Fragmento proporcionado →
Pero como suele suceder con todo oasis de horror, pronto me sentí solo en medio de un desierto de aburrimiento. Mi gran decepción con Internet vino cuando intenté localizar alguna publicación que enviara buena literatura en español a mi buzón de correo. No había una sola. Todas las revistas literarias de la Internet de aquellos años estaban en la Web, y aunque como dije uno podía bajarlas usando ciertos artilugios, pronto quedaba uno con la certeza de que estaba trabajando demasiado para lo que obtenía.

Fue así como, en mayo de 1996, empecé a publicar Letralia, Tierra de Letras. La idea de una publicación que ofreciera gratuitamente textos de creación, noticias literarias y orientación para el navegante interesado en la literatura, no fue recibida al principio con mucho entusiasmo. Si Internet éramos cuatro gatos, ¿cuál de ellos estaría interesado en literatura? Afortunadamente nunca hicimos caso de los agoreros y hoy, doce años más tarde, con más de 300.000 páginas vistas al mes y alrededor de 7.000 suscriptores a nuestros boletines, Letralia es una de las publicaciones más exitosas de la Internet literaria, y en sus páginas discurren textos de más de 1.600 autores de habla hispana.

Por supuesto, cuando Letralia empezó a crecer se me hizo evidente que no podría afrontar solo todo el trabajo. Con algunos amigos organicé una especie de consejo editorial que me ayudaba a revisar los textos que llegaban. Pero ninguno de ellos tenía acceso a Internet -alguno ni siquiera ordenador- y la revista terminó haciéndose inmanejable. Organicé entonces un nuevo consejo editorial, con escritores de diversos países que recibían los textos y tomaban en conjunto sus decisiones en reuniones virtuales por correo electrónico, pero también se convirtió en un problema, entre otras cosas por las interminables discusiones sobre si un texto debía o no ser publicado.

Ensayo y error mediante, el consejo editorial fue moldeándose hasta lograr su estructura actual. Un equipo principal, compuesto por los escritores Héctor Torres, Iaír Menachem, Ángel Montesino, Miguel Rodríguez Vergara, Carmen Elena Pérez y Manuel Cabesa, se encarga de revisar el grueso del material. Adicionalmente, varios autores de todo el mundo colaboran ocupándose de casos específicos. Cada uno está calificado para sugerir la publicación de un material, lo que evita pérdidas de tiempo en discusiones innecesarias sobre las cualidades o defectos de lo leído. Cuando un texto es aprobado, su autor es notificado por correo electrónico indicándosele la edición y la fecha en que aparecerá. Notificaciones similares reciben los autores cuyos textos no son aprobados.

Datos de entrada →
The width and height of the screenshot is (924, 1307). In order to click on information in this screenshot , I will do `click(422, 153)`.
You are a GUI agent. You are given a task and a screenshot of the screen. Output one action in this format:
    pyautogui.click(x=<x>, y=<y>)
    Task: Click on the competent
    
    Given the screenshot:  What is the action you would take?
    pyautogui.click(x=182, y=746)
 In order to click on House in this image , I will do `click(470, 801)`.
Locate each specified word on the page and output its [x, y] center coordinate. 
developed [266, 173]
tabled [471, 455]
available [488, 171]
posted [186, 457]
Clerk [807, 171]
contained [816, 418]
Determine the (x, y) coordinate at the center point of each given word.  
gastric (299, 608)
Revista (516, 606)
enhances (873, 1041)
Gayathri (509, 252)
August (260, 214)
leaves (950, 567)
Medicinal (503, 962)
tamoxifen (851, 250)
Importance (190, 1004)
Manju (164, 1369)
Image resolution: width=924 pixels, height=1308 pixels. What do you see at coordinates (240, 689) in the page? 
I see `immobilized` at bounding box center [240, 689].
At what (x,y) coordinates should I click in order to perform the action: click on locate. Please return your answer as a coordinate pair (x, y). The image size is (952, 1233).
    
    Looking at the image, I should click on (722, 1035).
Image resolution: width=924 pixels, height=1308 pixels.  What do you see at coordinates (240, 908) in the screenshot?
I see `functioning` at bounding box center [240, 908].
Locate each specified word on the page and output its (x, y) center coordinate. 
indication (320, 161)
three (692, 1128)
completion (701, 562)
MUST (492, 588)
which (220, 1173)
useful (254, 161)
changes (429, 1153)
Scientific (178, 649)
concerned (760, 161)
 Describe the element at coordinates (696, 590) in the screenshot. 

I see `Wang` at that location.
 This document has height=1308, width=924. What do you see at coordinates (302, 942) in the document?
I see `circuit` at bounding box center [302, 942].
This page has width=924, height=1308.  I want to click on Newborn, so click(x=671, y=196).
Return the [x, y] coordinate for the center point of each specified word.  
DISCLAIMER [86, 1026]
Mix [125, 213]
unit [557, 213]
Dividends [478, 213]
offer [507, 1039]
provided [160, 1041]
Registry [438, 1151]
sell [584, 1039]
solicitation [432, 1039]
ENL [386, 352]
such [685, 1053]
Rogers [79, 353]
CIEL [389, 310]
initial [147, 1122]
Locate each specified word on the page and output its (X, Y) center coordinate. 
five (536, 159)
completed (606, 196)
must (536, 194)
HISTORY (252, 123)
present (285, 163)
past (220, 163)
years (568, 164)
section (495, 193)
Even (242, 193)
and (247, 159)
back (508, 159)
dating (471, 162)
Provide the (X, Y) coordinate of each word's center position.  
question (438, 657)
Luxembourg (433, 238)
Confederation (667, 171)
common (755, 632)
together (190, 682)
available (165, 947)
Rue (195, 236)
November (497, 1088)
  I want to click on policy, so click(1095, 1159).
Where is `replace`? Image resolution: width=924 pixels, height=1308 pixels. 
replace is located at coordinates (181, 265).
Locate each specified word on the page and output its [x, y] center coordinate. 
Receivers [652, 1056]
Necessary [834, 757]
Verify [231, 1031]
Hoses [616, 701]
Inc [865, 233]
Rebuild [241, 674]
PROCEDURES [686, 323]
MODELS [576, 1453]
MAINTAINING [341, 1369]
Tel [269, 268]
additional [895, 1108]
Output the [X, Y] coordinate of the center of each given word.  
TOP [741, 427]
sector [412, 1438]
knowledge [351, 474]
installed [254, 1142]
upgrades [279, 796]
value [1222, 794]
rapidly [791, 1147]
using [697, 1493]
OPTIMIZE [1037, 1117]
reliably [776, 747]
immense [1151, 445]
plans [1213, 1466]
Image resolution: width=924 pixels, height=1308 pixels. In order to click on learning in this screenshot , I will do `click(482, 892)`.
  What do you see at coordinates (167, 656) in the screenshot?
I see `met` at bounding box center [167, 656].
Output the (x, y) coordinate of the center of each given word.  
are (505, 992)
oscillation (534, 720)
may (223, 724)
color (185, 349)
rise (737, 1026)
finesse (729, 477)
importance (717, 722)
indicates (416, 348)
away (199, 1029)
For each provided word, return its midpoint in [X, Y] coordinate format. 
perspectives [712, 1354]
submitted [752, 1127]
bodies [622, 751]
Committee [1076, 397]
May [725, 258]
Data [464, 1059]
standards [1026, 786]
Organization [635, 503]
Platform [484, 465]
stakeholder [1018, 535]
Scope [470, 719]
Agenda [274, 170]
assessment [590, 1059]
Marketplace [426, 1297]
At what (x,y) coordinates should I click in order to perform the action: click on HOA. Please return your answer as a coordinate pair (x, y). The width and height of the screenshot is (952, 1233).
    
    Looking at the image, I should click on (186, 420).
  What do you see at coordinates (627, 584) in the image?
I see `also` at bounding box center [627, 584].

Lista de tareas →
A - Por favor, reproduce sin cambios estas filas: empieza en la fila que contiene "Provide the (X, Y)" y termina con la última fila de los datos, ambas incluidas.
B - Continúa el fragmento sobre Letralia a partir de su última oración.

Respuestas a continuación →
A -
Provide the (X, Y) coordinate of each word's center position.  
question (438, 657)
Luxembourg (433, 238)
Confederation (667, 171)
common (755, 632)
together (190, 682)
available (165, 947)
Rue (195, 236)
November (497, 1088)
  I want to click on policy, so click(1095, 1159).
Where is `replace`? Image resolution: width=924 pixels, height=1308 pixels. 
replace is located at coordinates (181, 265).
Locate each specified word on the page and output its [x, y] center coordinate. 
Receivers [652, 1056]
Necessary [834, 757]
Verify [231, 1031]
Hoses [616, 701]
Inc [865, 233]
Rebuild [241, 674]
PROCEDURES [686, 323]
MODELS [576, 1453]
MAINTAINING [341, 1369]
Tel [269, 268]
additional [895, 1108]
Output the [X, Y] coordinate of the center of each given word.  
TOP [741, 427]
sector [412, 1438]
knowledge [351, 474]
installed [254, 1142]
upgrades [279, 796]
value [1222, 794]
rapidly [791, 1147]
using [697, 1493]
OPTIMIZE [1037, 1117]
reliably [776, 747]
immense [1151, 445]
plans [1213, 1466]
Image resolution: width=924 pixels, height=1308 pixels. In order to click on learning in this screenshot , I will do `click(482, 892)`.
  What do you see at coordinates (167, 656) in the screenshot?
I see `met` at bounding box center [167, 656].
Output the (x, y) coordinate of the center of each given word.  
are (505, 992)
oscillation (534, 720)
may (223, 724)
color (185, 349)
rise (737, 1026)
finesse (729, 477)
importance (717, 722)
indicates (416, 348)
away (199, 1029)
For each provided word, return its midpoint in [X, Y] coordinate format. 
perspectives [712, 1354]
submitted [752, 1127]
bodies [622, 751]
Committee [1076, 397]
May [725, 258]
Data [464, 1059]
standards [1026, 786]
Organization [635, 503]
Platform [484, 465]
stakeholder [1018, 535]
Scope [470, 719]
Agenda [274, 170]
assessment [590, 1059]
Marketplace [426, 1297]
At what (x,y) coordinates should I click in order to perform the action: click on HOA. Please return your answer as a coordinate pair (x, y). The width and height of the screenshot is (952, 1233).
    
    Looking at the image, I should click on (186, 420).
  What do you see at coordinates (627, 584) in the image?
I see `also` at bounding box center [627, 584].

B -
En algunos casos los autores se disgustan, pues es claro que quien te envía un texto te está enviando parte de sí y no todo el mundo acepta de buen grado el rechazo. Otros exigen información detallada sobre las razones por las que no aceptamos el material, pero la experiencia nos dice que cualquier argumento que demos intentará ser rebatido por un autor que como es lógico está dispuesto a defender su texto a capa y espada. Con una media de doscientos textos mensuales en nuestro correo, este juego de argumentos y contraargumentos es una carga adicional de trabajo que no podríamos sostener. De cualquier manera, a estas alturas ya estoy habituado a que, tras enviar cierta cantidad de esas malas noticias, podré recibir alguna respuesta destemplada con alusiones directas a mi madre. Hace años hubo incluso un "club de rechazados" que abrió una página en contra del proceso de admisión de la revista.

Imagen de Letralia

Son diversas las razones por las que podríamos rechazar un texto. Algunas muy básicas, como textos mal acabados, con ortografía y sintaxis descuidadas; poemas de amor de autores que creen poder escribir los versos más tristes esta noche; pornorrelatos plenos de sudor y seducción orillera. Con todo, somos bastante flexibles y en ciertos casos obviamos claros defectos en un texto, por ejemplo, si su autor es muy joven -entre nuestras firmas conviven desde octogenarios hasta chicos de quince años-, o si la información que contienen puede resultar de interés para nuestros lectores.

Además, hay elementos extraliterarios que nos inspiran cierta desconfianza. Un autor que afirme no creer en nada ni en nadie, esperando que su pose irreverente justifique de antemano una decisión que no le favorezca. O uno que envía de entrada sus quince poemarios porque cree que una selección más moderada de su obra sería francamente injusta. O uno que se presenta con actitud mercantil, declarando que escribe desde hace dos años, tres meses y seis días, o que tiene trescientos ochenta y dos poemas debidamente numerados. O uno que trata de presionar suministrando una interminable lista de premios y publicaciones. O uno que se define como vanguardista, surrealista, postmodernista o de cualquier otro ismo, dejando ver que ha invertido más tiempo en pensar cómo llamarse que en cómo escribir.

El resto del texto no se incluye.